KB:

Achieving High-Availability for Client-Server Architectures

By /
  • Read-time: 20 minutes
  • Difficulty: Medium (DNS terms, networking terms, light math)
  • Requirements: none

Many system architects and administrators need their systems to withstand failure, routing-around faults without manual intervention. Automated fault detection and self-healing methods quickly payoff, ensuring revenue stability and quality user experience. Just as an example, a single day of downtime on a server takes your annual up-time availability from 100% to 99.7%. One bad day can easily rune a whole year’s worth of availability goals (not to mention revenue and reputation!).  How do we then achieve three or even four nines of availability without spending a ton of money on bespoke high availability platforms?

You can employ one or more well-known tactics to auto-detect and route client requests around failure conditions. In this article we explore some common techniques to detect and automatically route around failure conditions.

Defining Availability

You would think that the math surrounding availability would be straight-forward – no? Well, once you put it through the legal engines of large companies it becomes anything but…

Still, the basis for availability is straightforward:

Availability = (Number of seconds in a year - Outage seconds) / Total seconds in a year

Using the example above, being down for a day (or 86,400 seconds) yields the following:

(31,536,000 - 86,400) / 31,536,000 = 99.72%

Simple – yes? Well, here come the details…. Do we mean “unplanned outage time” or does this include planned maintenance outages? That is, if your provider tells you that they’re going to be down for the month of January does that count against the time? Typically, no. Availability numbers are only unplanned outage events. So, there’s caveat number one.

Then there are the time boundaries that govern the outage. Do we mean when the system actually went down (that seems appropriate, right)? Well, typically, no – but it depends on the contract. The legal jargon can go many ways but many companies start the downtime clock “at time of detection,” or even “at time of ticket,” (which is really bad if their ticket response time is slow). Caveat number two.

It’s less ambiguous to time when service is up, right? Not so fast! Most legal contracts will establish that the outage stops with “initial service restoration”. So, if you have five web hosts serving your content, and all are down, the clock stops when the first one is back on-line. To the layman, this makes sense.

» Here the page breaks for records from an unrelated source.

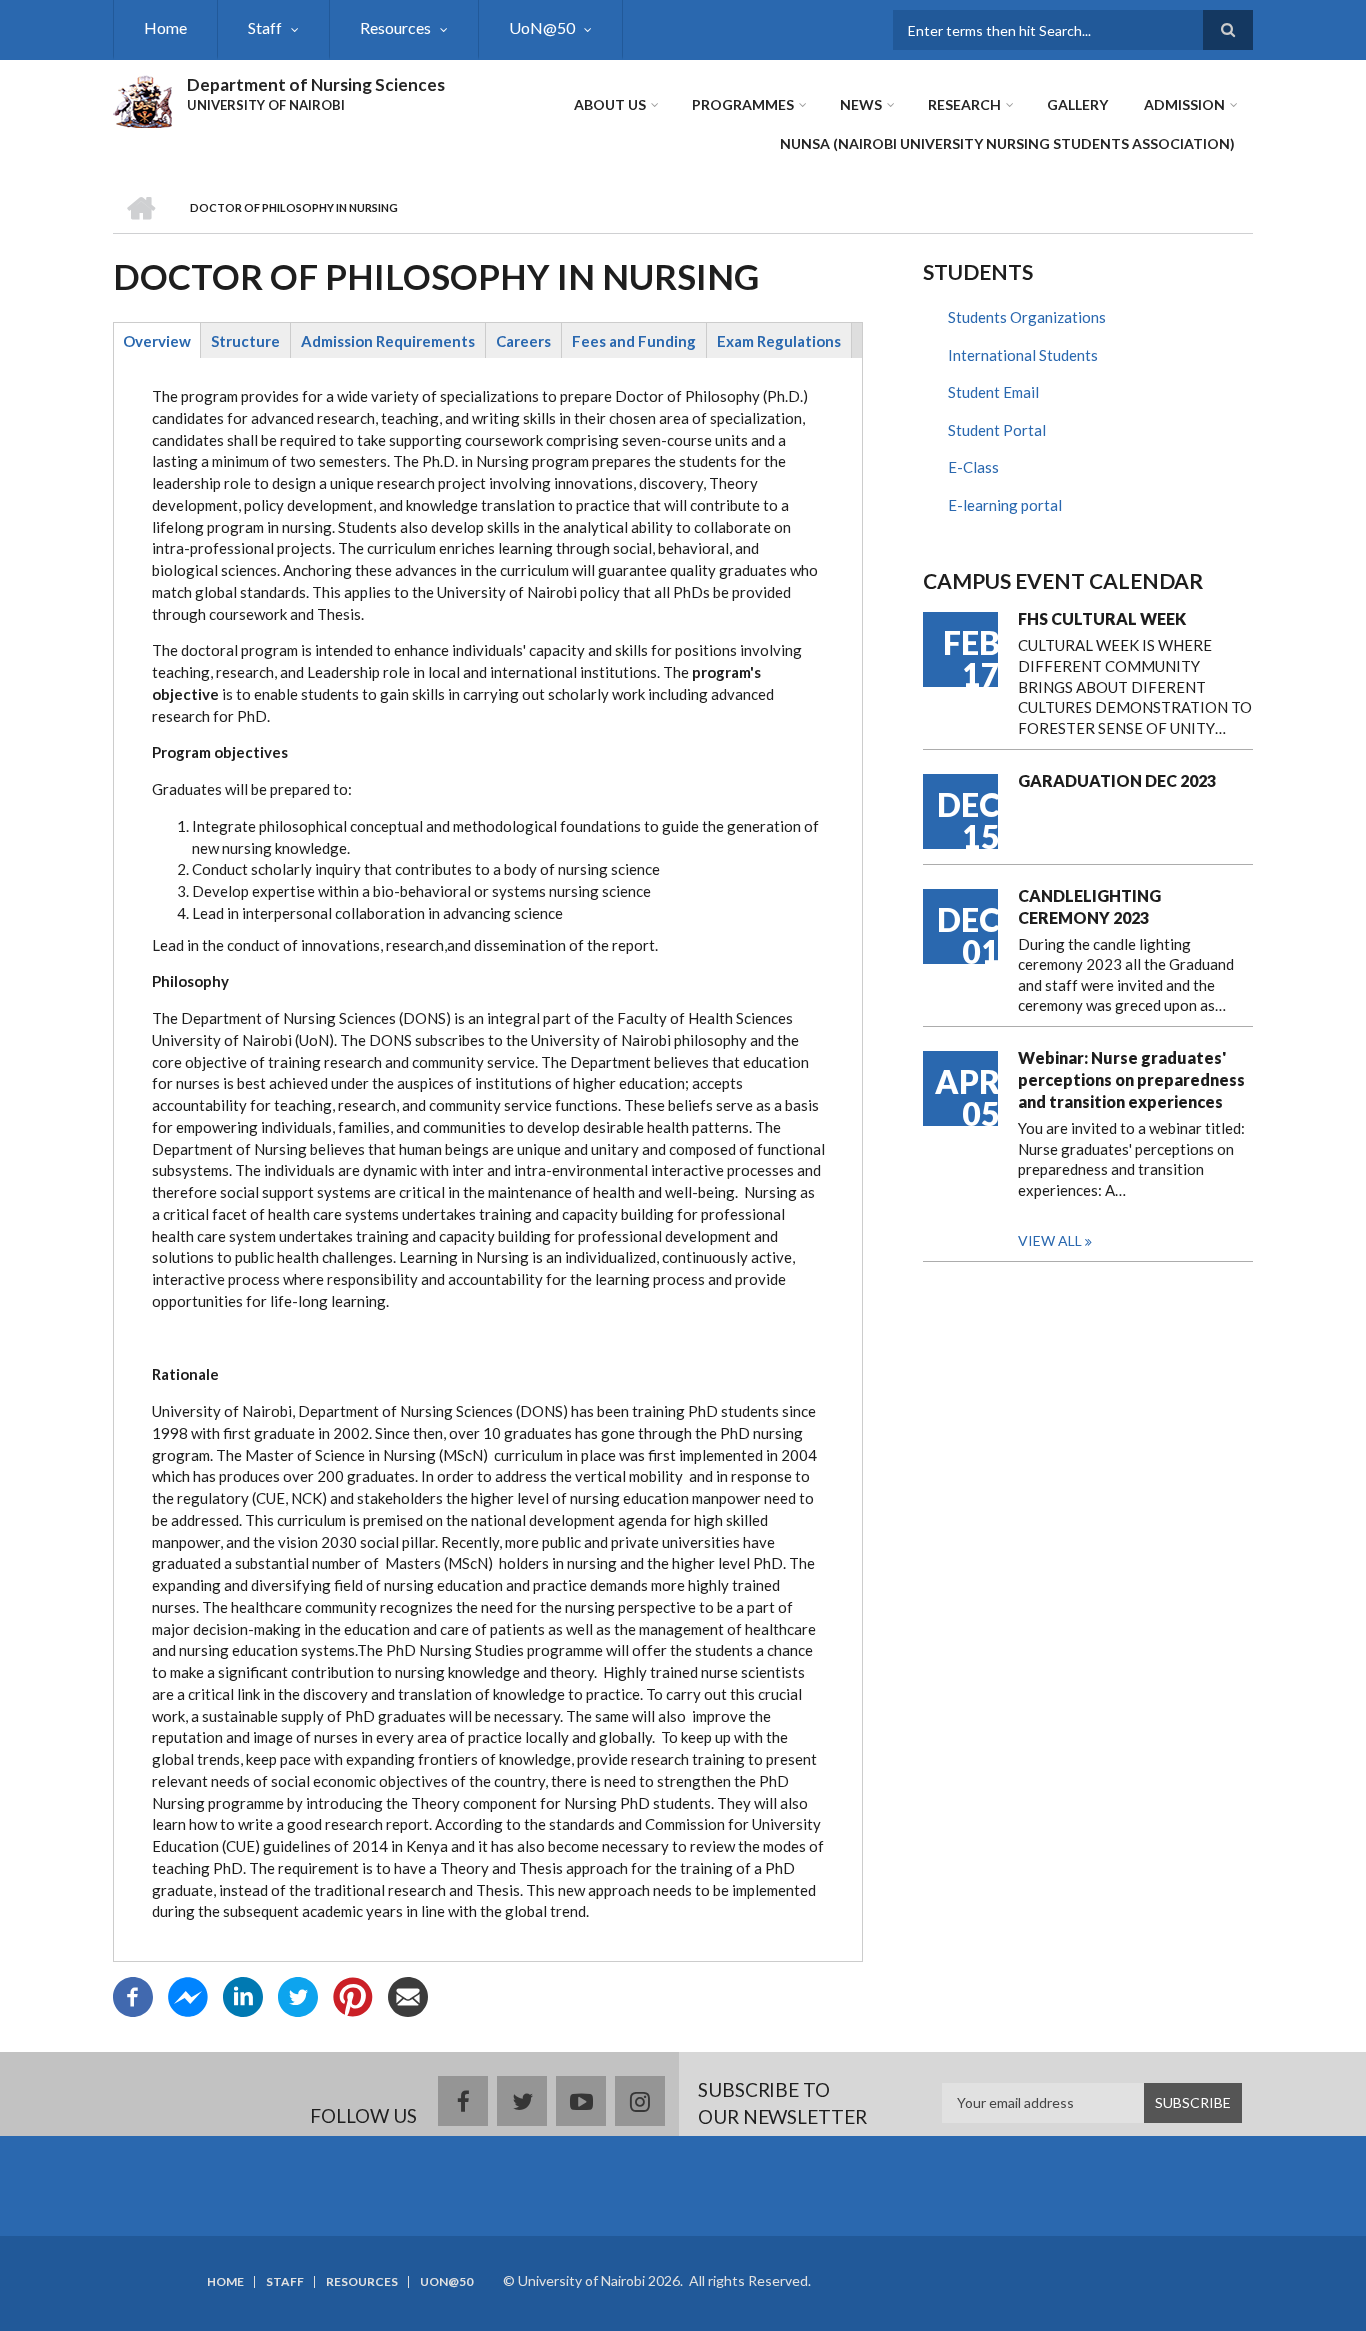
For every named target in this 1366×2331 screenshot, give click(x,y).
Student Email (993, 392)
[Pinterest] (353, 1994)
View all (1050, 1240)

In practice – it’s less obvious.

Let’s delve in a bit:

Using the five web servers we posited above – let’s stop the clock when the first one is back (opens up port 80 and port 443 for traffic). Great right?! Not quite. The one server that is up and working is going to get the load typically meant for five servers. Depending on how well this server manages its resources, it might be able to keep up with some of the traffic.

However, if the website is complex, changes are high that the server is crushed against the flood of request traffic (meant for many more servers) and becomes ineffectual to the point of crashing. This cycle often continues until enough web servers (of the five) are up to effectually handle the load.  This might mean three or even four servers. There’s another caveat.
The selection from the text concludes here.